As magma in a volcano rises closer to the Earth's surface, the pressure drops rapidly and dissolved gases from contained in the volcano rush toward the exit, identical to the CO₂ in carbonated water. These escaping gases can form into large high-pressure bubbles and emerge with such force that a a volcanic eruption occurs.
The particles in magma may not dance in the identical way as raisins in soda water, but tiny objects within the magma can influence the progression of those explosive events.
In recent many years there has also been an outbreak of a special kind: hundreds of scientific studies have been dedicated to lively matter in liquids. These studies have a look at things like floating microorganisms and that The within our fluid-filled cells.
Most of those lively systems exist not in water, but in additional complicated biological fluids that contain the energy needed to supply activity. Microorganisms absorb nutrients from the fluid around them with a purpose to proceed swimming. Molecular motors move cargo along a highway inside our cells by drawing energy from the environment in the shape of ATP from the encompassing area.

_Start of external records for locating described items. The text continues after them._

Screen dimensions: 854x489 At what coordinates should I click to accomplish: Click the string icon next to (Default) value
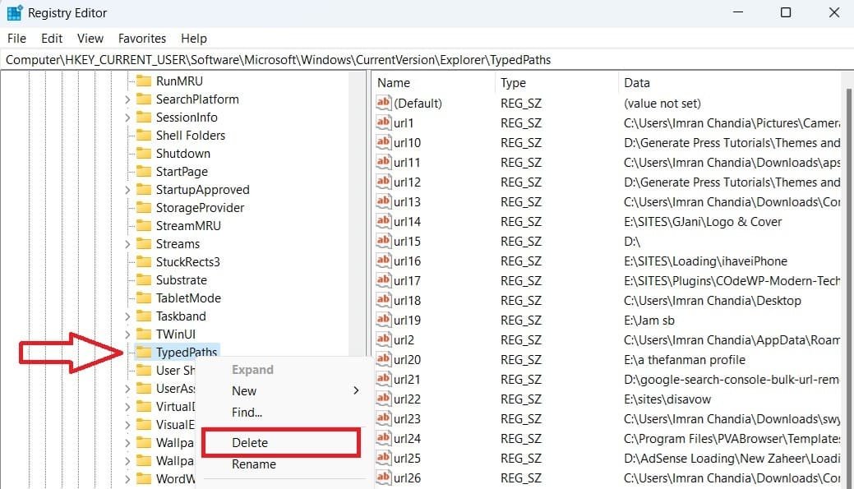click(384, 104)
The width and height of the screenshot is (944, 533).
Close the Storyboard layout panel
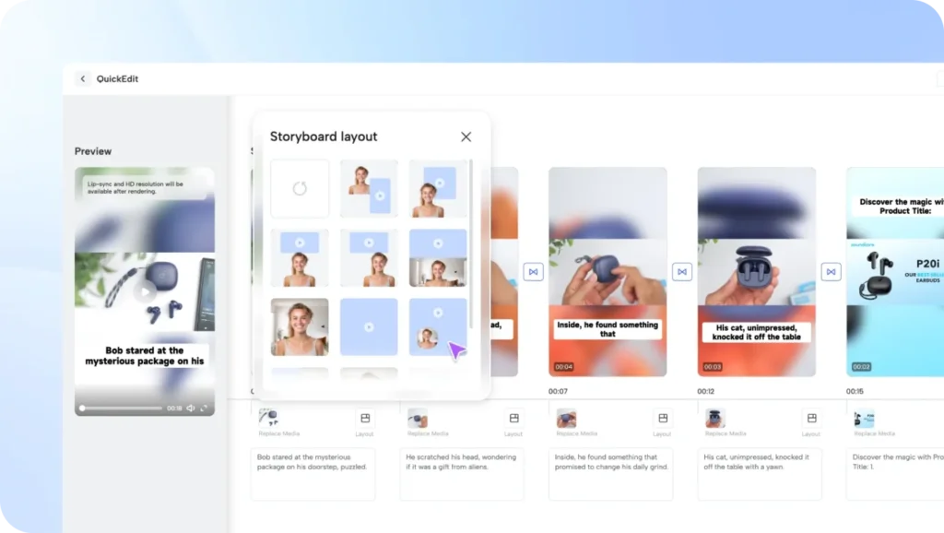tap(466, 136)
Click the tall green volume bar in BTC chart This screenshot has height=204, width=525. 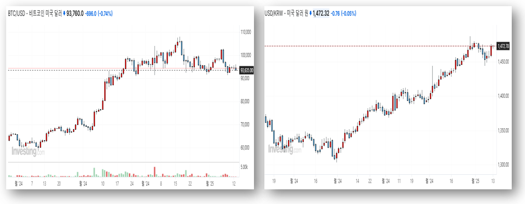tap(94, 172)
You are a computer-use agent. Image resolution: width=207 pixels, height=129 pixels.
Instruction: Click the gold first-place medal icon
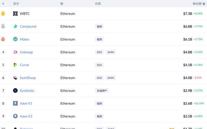3,13
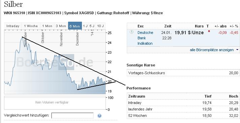
Task: Click the red down-arrow trend icon
Action: [209, 32]
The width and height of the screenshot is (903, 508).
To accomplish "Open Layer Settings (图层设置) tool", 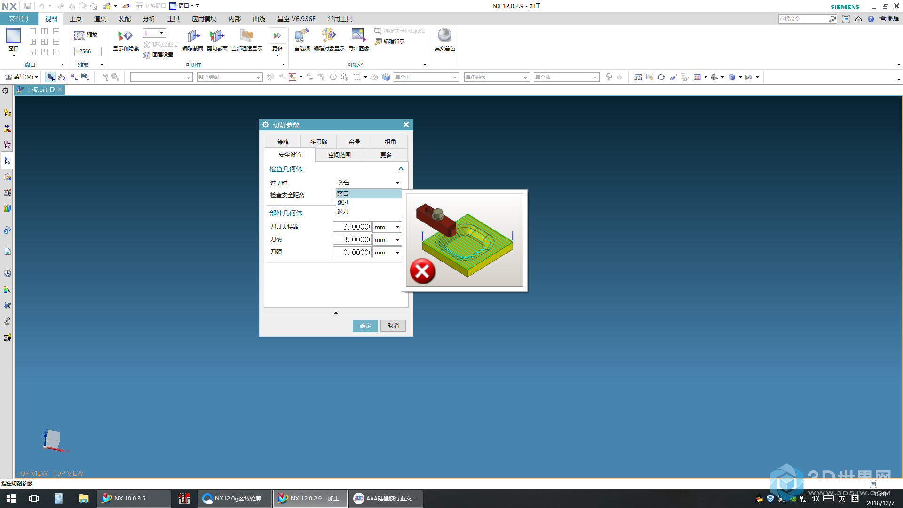I will click(158, 55).
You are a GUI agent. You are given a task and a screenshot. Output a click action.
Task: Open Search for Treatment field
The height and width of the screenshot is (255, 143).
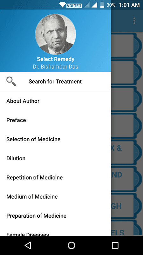56,82
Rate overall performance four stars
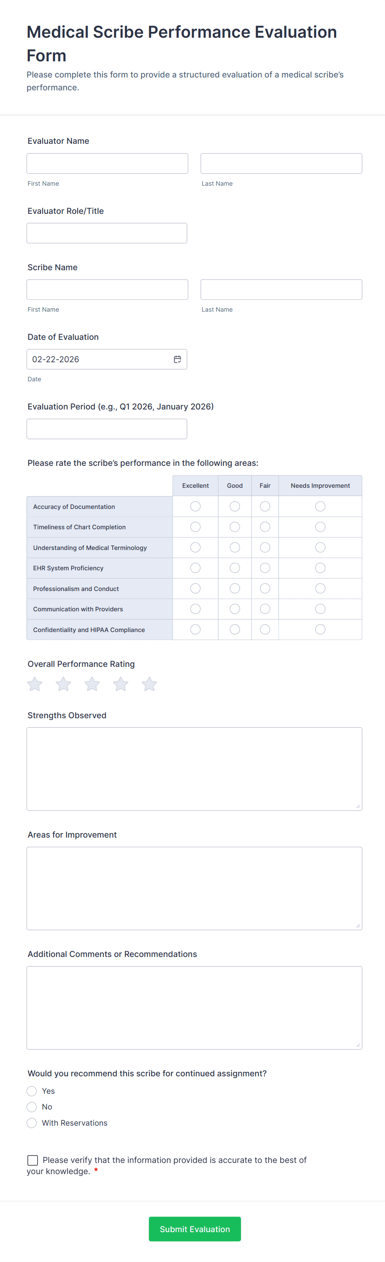Image resolution: width=385 pixels, height=1262 pixels. click(x=121, y=684)
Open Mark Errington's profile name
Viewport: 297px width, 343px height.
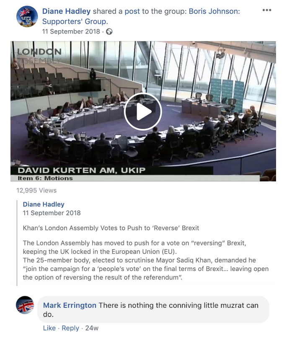70,305

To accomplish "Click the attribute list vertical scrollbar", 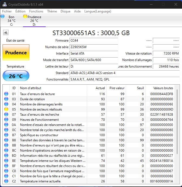I will [177, 122].
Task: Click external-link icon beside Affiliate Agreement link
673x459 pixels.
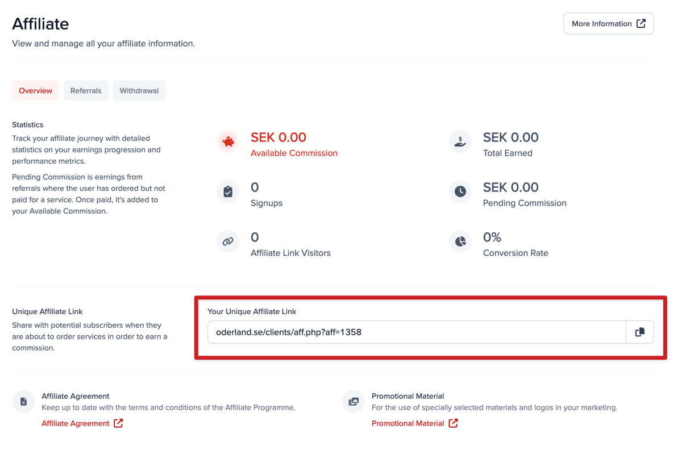Action: pos(118,423)
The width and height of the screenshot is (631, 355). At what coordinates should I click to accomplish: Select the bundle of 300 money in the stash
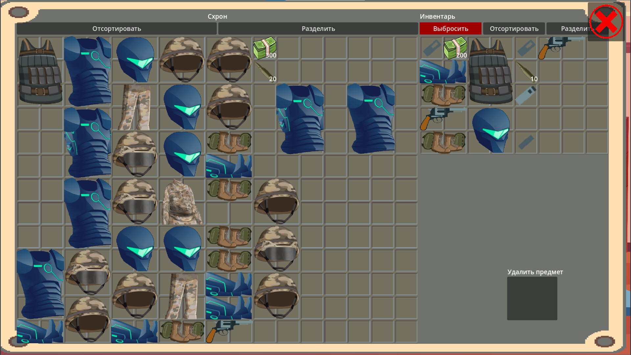[265, 48]
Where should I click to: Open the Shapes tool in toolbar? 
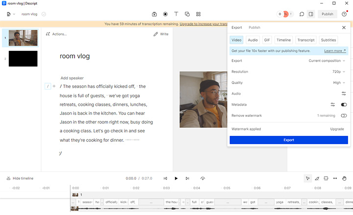[x=187, y=14]
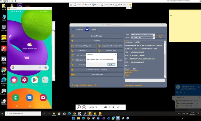Toggle the recorder speaker volume icon

click(105, 107)
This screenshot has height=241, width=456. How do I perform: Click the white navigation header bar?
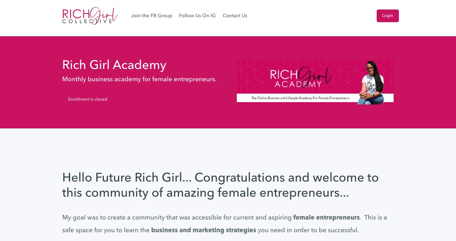[x=300, y=18]
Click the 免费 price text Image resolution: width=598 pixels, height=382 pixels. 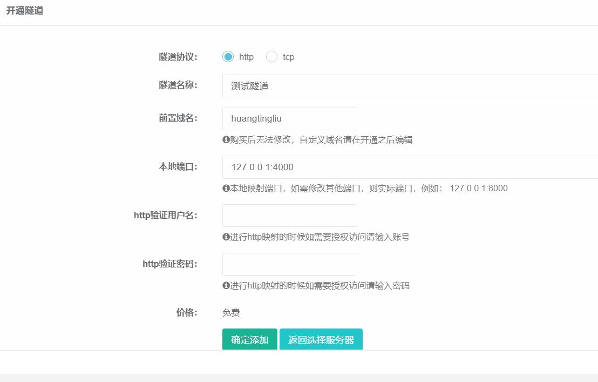[232, 312]
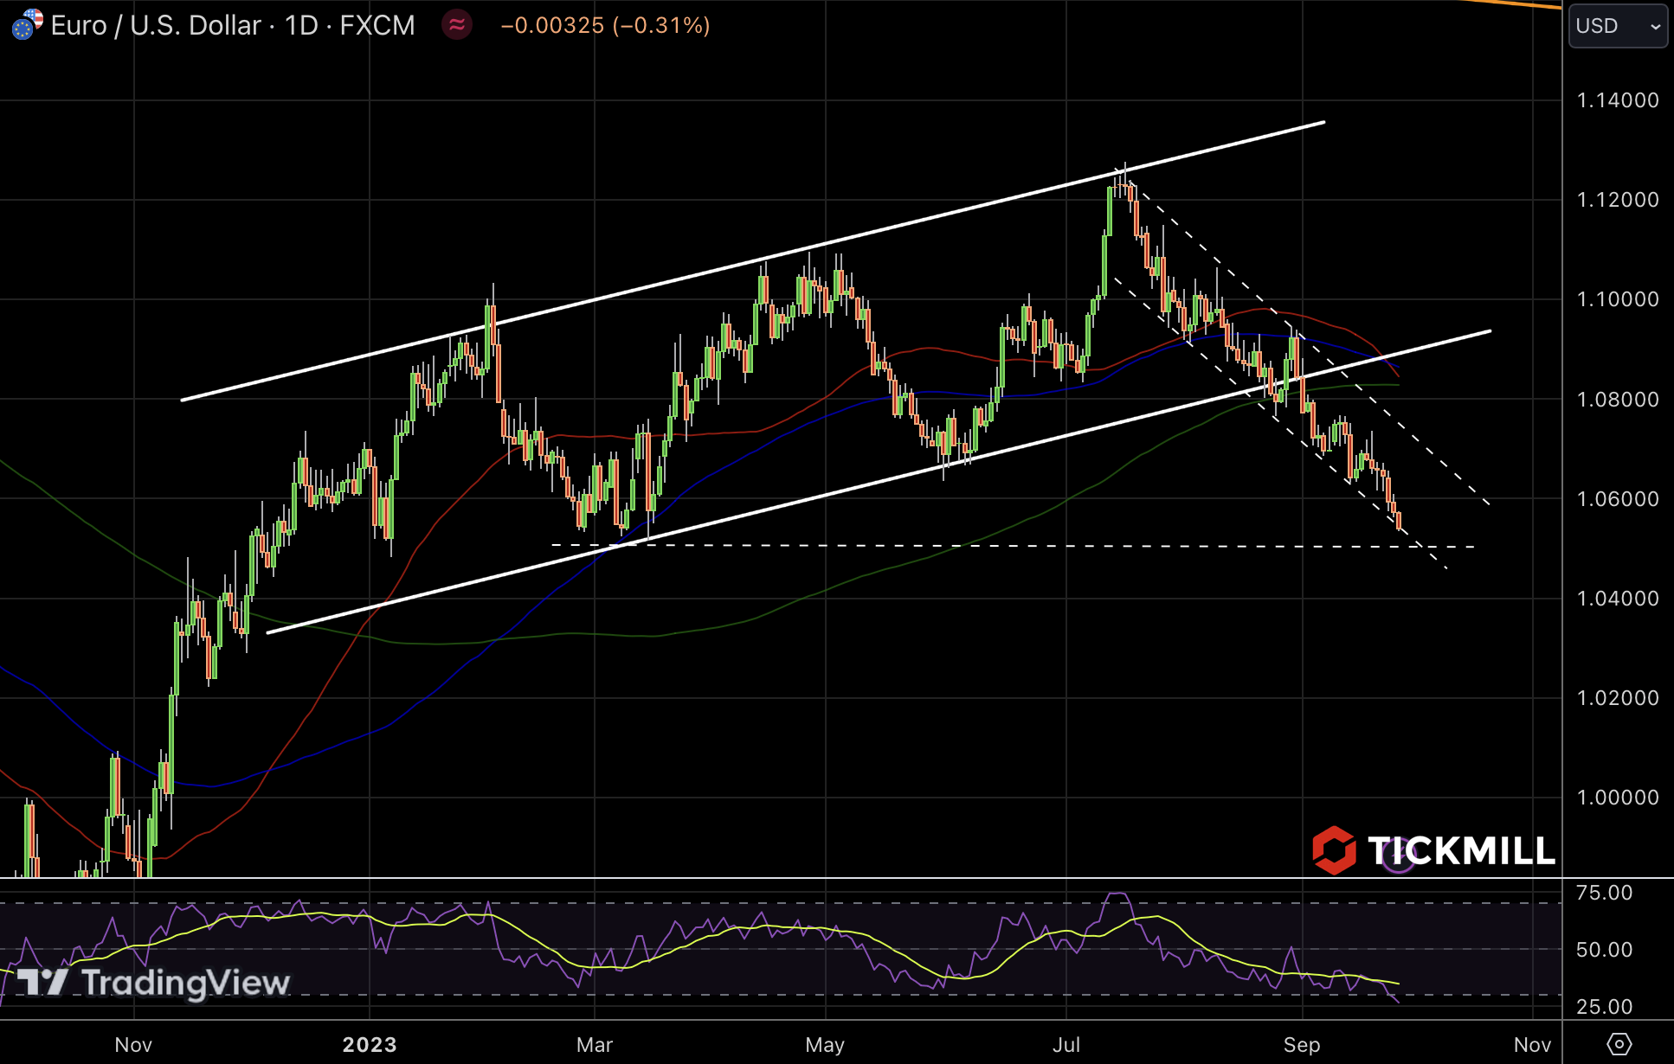Open the USD currency dropdown
The image size is (1674, 1064).
tap(1617, 26)
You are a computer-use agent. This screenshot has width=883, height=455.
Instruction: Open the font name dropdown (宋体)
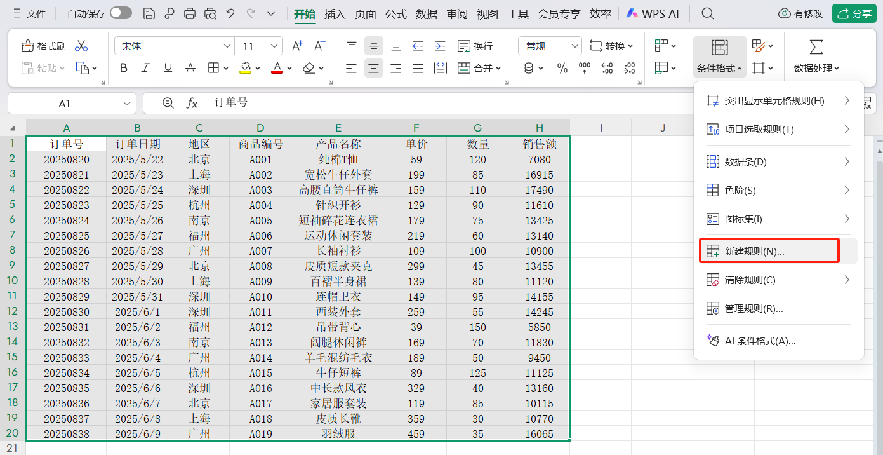point(227,46)
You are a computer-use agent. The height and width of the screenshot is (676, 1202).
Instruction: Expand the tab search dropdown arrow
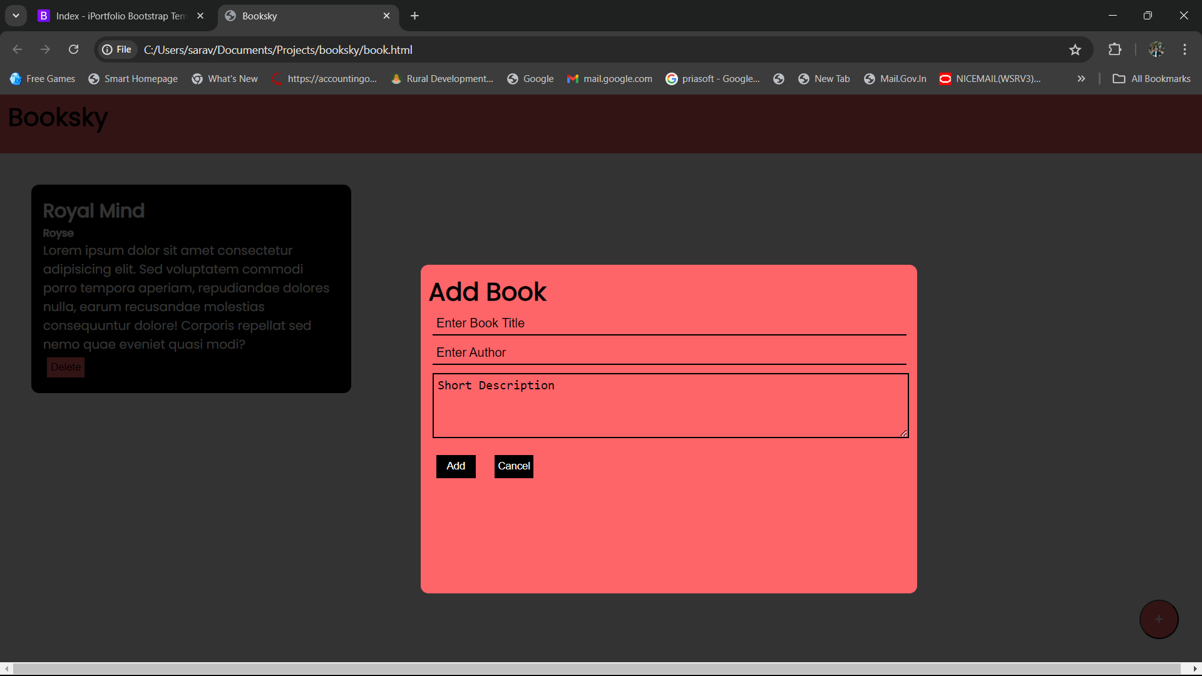[x=16, y=16]
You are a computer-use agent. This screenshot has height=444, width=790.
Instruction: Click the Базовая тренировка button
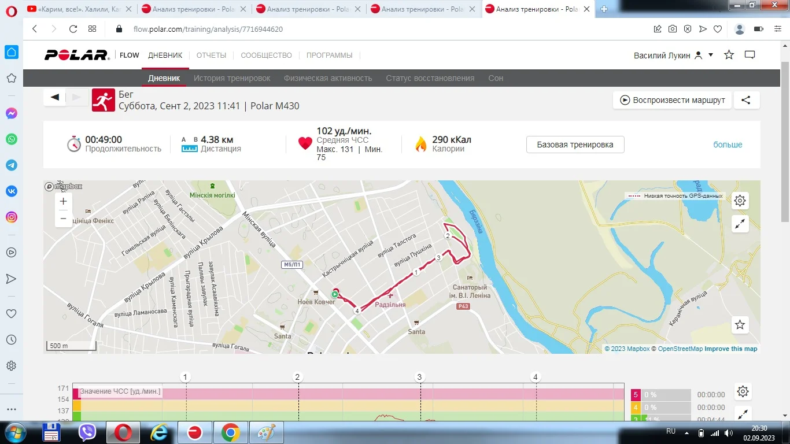(x=575, y=145)
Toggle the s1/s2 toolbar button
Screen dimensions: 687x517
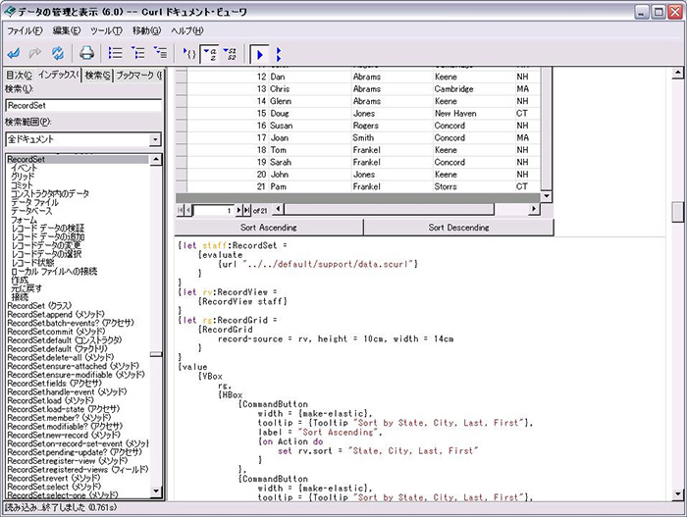click(231, 52)
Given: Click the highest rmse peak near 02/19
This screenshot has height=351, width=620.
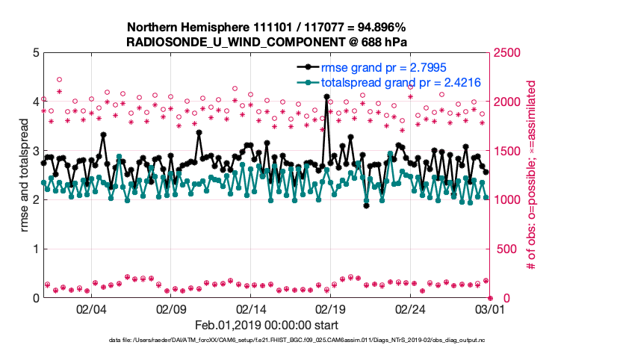Looking at the screenshot, I should pyautogui.click(x=326, y=96).
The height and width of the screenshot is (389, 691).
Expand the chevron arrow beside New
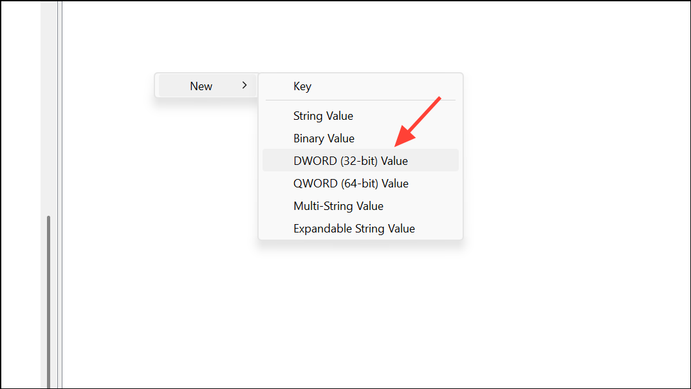(x=244, y=86)
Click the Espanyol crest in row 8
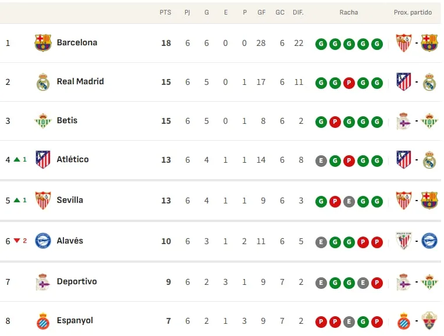The height and width of the screenshot is (336, 444). click(43, 321)
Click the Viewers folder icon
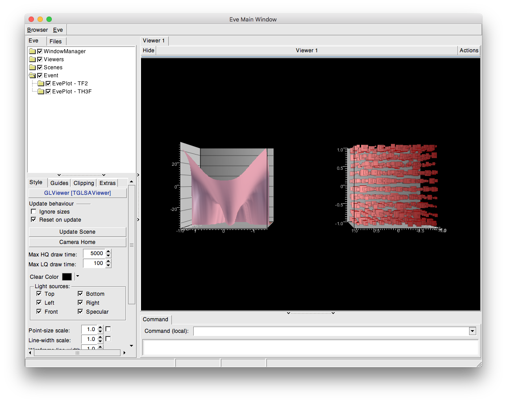 (x=32, y=59)
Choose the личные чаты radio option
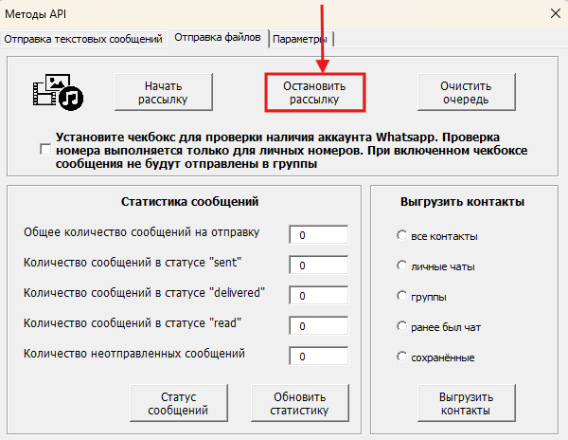The image size is (568, 440). click(x=402, y=266)
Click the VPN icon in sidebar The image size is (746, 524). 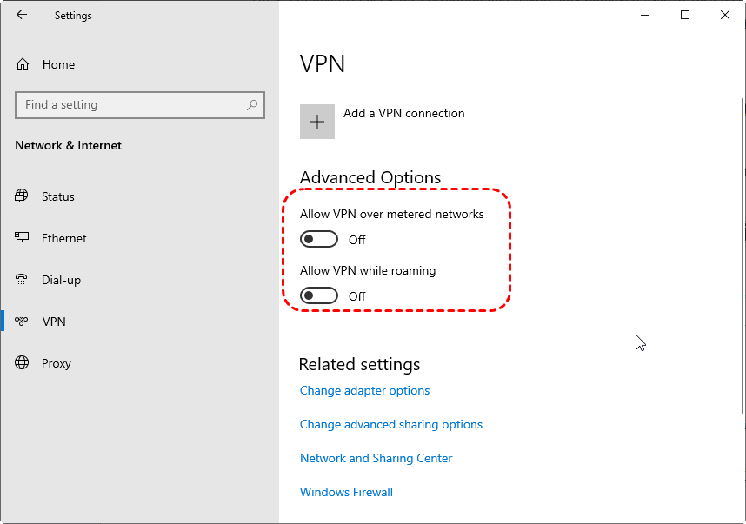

Studying these systems can assist scientists learn more about how the cells and bacteria within the human body function and the way life on this planet evolved to its current state.
Meanwhile, a liquid itself can behave strangely resulting from the difference in molecular composition and the bodies moving inside it. Many recent studies for instance, have checked out the behavior of microorganisms in liquids equivalent to mucus, which behaves each like a viscous liquid and an elastic gel. Scientists still have rather a lot to study these highly complex systems.
While raisins in soda water seem quite easy in comparison with microorganisms floating through biological fluids, they supply an accessible method to study generic traits in these more difficult environments. In each cases, bodies extract energy from their complex fluid environments and concurrently influence them, resulting in fascinating behaviors.
New insights into the physical world, from geophysics to biology, will proceed to emerge from table-scale experiments—and maybe right within the kitchen.